++++ Vorliegender Text ++++
Diese hat sie nicht vergessen: An Karl Windthorst erinnert noch heute die nach ihm benannte Straße, die vom Bahnhof ins Zentrum führt.


Wilhelm Schnepper 1920

Kriegsmilchküche am Neutor, 1918 [Bildnachweis]
Im Verlauf des Ersten Weltkrieges wurde die Versorgung der Zivilbevölkerung rasch zu einem ernsten Problem. Besonders für kleine Kinder fehlte es an Milch. Die Einrichtung sogenannter "Kriegsmilchküchen" trug unmittelbar zur Linderung bei. Viele "Kriegerkinder" aber waren auf eine dauerhafte Versorgung angewiesen.
Begeistert waren auch in Münster 1914 viele Männer freiwillig in den Krieg gezogen. Nicht alle kehrten jedoch nach über vier Jahren Kriegszeit wohlbehalten in ihre Familien zurück: Viele Frauen und Kinder warteten vergeblich auf ihren Ehemann und Vater und standen vor einer ungewissen Zukunft.
Die wirtschaftliche und soziale Not seiner Mitbürger lindern zu helfen, war das Anliegen des münsterschen Kaufmanns Wilhelm Schnepper. Er wusste seine eigenen Angehörigen zwar versorgt, kannte aber das persönliche Leid eines Hinterbliebenen: Beide Söhne waren gefallen.
Am 27. Mai 1920 legte Wilhelm Schnepper vertraglich fest, dass die Zinsen aus dem Stiftungskapital von 30.000 Mark "zur Unterstützung von Kriegerwaisen und sonstigen Familien, die durch den Verlust ihrer Ernährer in Not geraten sind", verwendet werden sollen. Falls dieser Stiftungszweck später wegfallen sollte, war das Geld für "Waisenhauszwecke ohne Unterschied der Konfession" zur Verfügung stellen.
++++
**Arbeitsanweisungen:**
(A) Aktualisiere im Text über Wilhelm Schnepper den Abschnitt von "Kriegsmilchküche am Neutor, 1918" bis "dauerhafte Versorgung angewiesen." und ersetze dabei "Zivilbevölkerung" durch "Bevölkerung".
(B) Wie hoch war laut dem Text über Wilhelm Schnepper das Stiftungskapital?
(C) Führe den Text über Wilhelm Schnepper ab seinem letzten Satz fort.
Die Zeilen stammen aus einer anderen Quelle.
++++ Erfasste Daten ++++
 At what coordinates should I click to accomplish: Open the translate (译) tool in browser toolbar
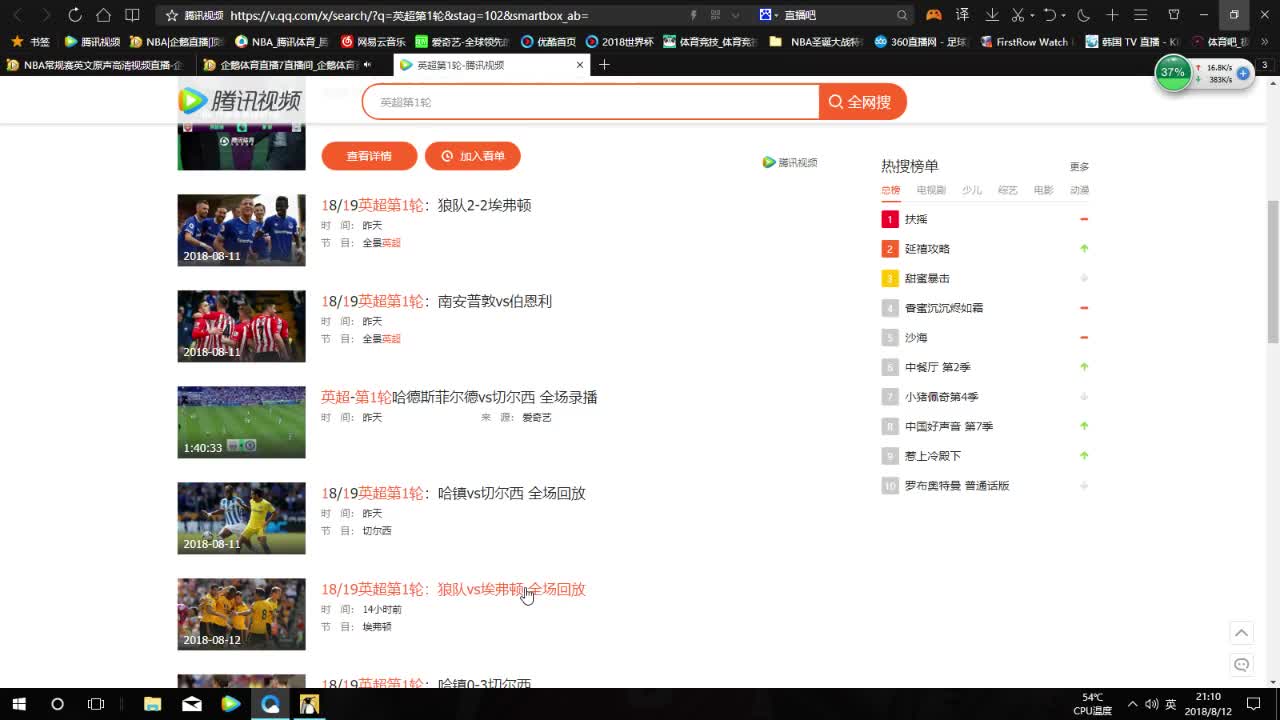[963, 15]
++++
**Lösungen:**
(A)
Kriegsmilchküche am Neutor, 1918 [Bildnachweis]
Im Verlauf des Ersten Weltkrieges wurde die Versorgung der Bevölkerung rasch zu einem ernsten Problem. Besonders für kleine Kinder fehlte es an Milch. Die Einrichtung sogenannter "Kriegsmilchküchen" trug unmittelbar zur Linderung bei. Viele "Kriegerkinder" aber waren auf eine dauerhafte Versorgung angewiesen.

(B) 30.000 Mark

(C)
Über die Zuteilung wachte ein Kuratorium, das sich aus Mitgliedern des Magistrats und der städtischen Armenkommission zusammensetzte. Es stand in Verbindung mit der örtlichen sogenannten Kriegshinterbliebenen-Fürsorgestelle und verwaltete das private Vermögen des Stifters in Ergänzung zur amtlichen öffentlichen Fürsorge.


Bernhard Kajüter 1976

Urkunde über die Rechtsfähigkeit der Herbert-Kajüter-Stiftung [Bildnachweis]
Der Arzt Dr. Bernhard Kajüter aus Münster bestimmte in seinem Testament vom 12. Oktober 1952, dass nach dem Tode seiner Frau Angelica geb. Hunger sein Vermögen in einer Stiftung gesammelt und guten Zwecken zur Verfügung stehen sollte. Zum Gedenken an den im Zweiten Weltkrieg gefallenen Sohn trägt sie den Namen Herbert-Kajüter-Stiftung.
Am 4. Oktober 1976 wurde der Stiftung Rechtsfähigkeit verliehen. Seitdem unterstützt sie in Ergänzung zur kommunalen Fürsorge bedürftige Menschen in Münster.
Darüber hinaus ist sie an der Errichtung und Unterhaltung von Altersheimen, Pflegeheimen und Kindergärten beteiligt.


Franz Bröcker 1989

Franz Bröckers Testament vom 8. Mai 1989 [Bildnachweis]
Ein Beispiel für die Stiftungsmotivation unserer Tage ist die Initiative von Franz Bröcker.
Mit seinem Testament vom 8. Mai 1989 setzte Franz Bröcker die Stadt Münster zur Universalerbin ein und erteilte den Auftrag, eine Stiftung zu unmittelbar gemeinnützigen Zwecken zu errichten. Der erste Satz lautet: "Mein Testament: Hiermit vermache ich mein ganzes Vermögen als Franz Bröcker-Stiftung der Stadt, 4400 Münster Westfalen."
In einer Zusatzerklärung vom 10. April 1994 bestimmte Franz Bröcker drei alternative Nutzungsmöglichkeiten für sein Gebäude an der Stolbergstraße 2a in Münster: Die Umwandlung in ein Bürohaus für die Stadt Münster oder ein Altenheim oder ein Heim für behinderte Kinder.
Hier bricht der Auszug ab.